Подошла Юля к холодильнику. Постояла. Распорядок дня висел на своём месте — по часам, по линеечке, подкрашенный жёлтым. Сняла листок, повертела в руках. И не выбросила. Взяла со стола карандаш и внизу, под «тихим часом», под всеми правильными строчками, дописала корявыми, не по линейке буквами: «По погоде — в лужу». И повесила обратно.
— Милана! — крикнула она. — Где твои сапоги? Панамку надевай.
— А куда мы? — обернулась от плиты Прося.
— В лужу, мам. В самую большую. — Юля сняла с гвоздя у двери галоши. — Ты идёшь? У нас, между прочим, режим.
Так и осталась Прося стоять с лопаткой в руке, и оладья на сковороде, забытая, шипела и подгорала с краю. А баба смотрела на дочь и не находила слов — только подоткнула юбку покрепче.
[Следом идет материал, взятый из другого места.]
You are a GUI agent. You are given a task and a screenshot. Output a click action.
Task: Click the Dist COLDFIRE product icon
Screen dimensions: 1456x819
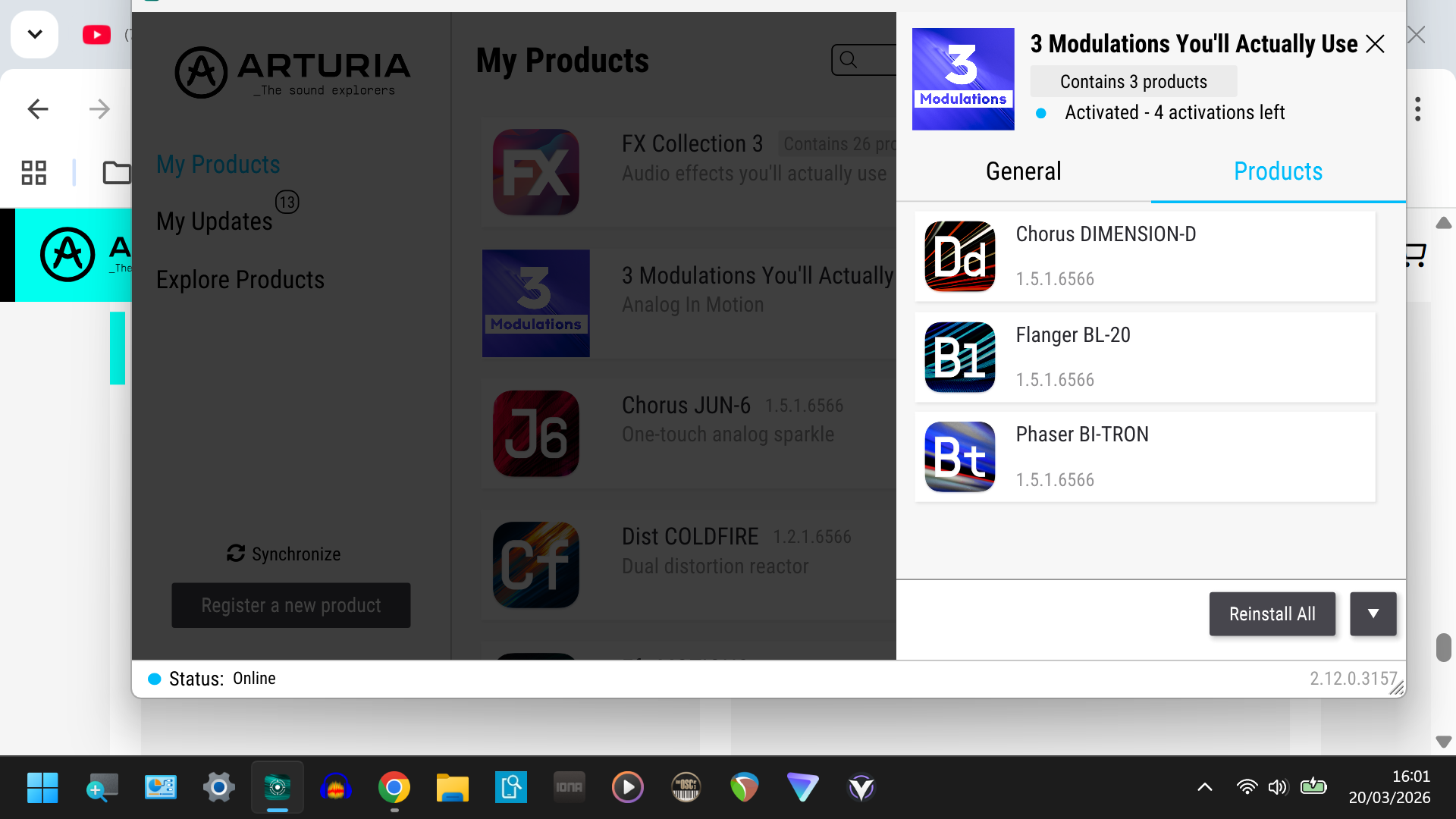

И пошли они все вчетвером: впереди вприпрыжку Миланка, за ней Юля, следом Прося в галошах на босу ногу, а позади, кряхтя и делая вид, что вышел просто к курам, — дед Кузьма.
Двор был мокрый, светлый, и в каждой луже плавало по куску неба. Миланка прыгнула первой — с визгом, обеими ногами, и брызги полетели до самого крыльца.
Никакой распорядок такого не запишет. Потому что не для графика держат ребёнка на руках. И не для пользы зовут под бочок. А просто так — чтоб было тепло. И чтоб, когда дитё вырастет и устанет, было ему куда вернуться и где притихнуть.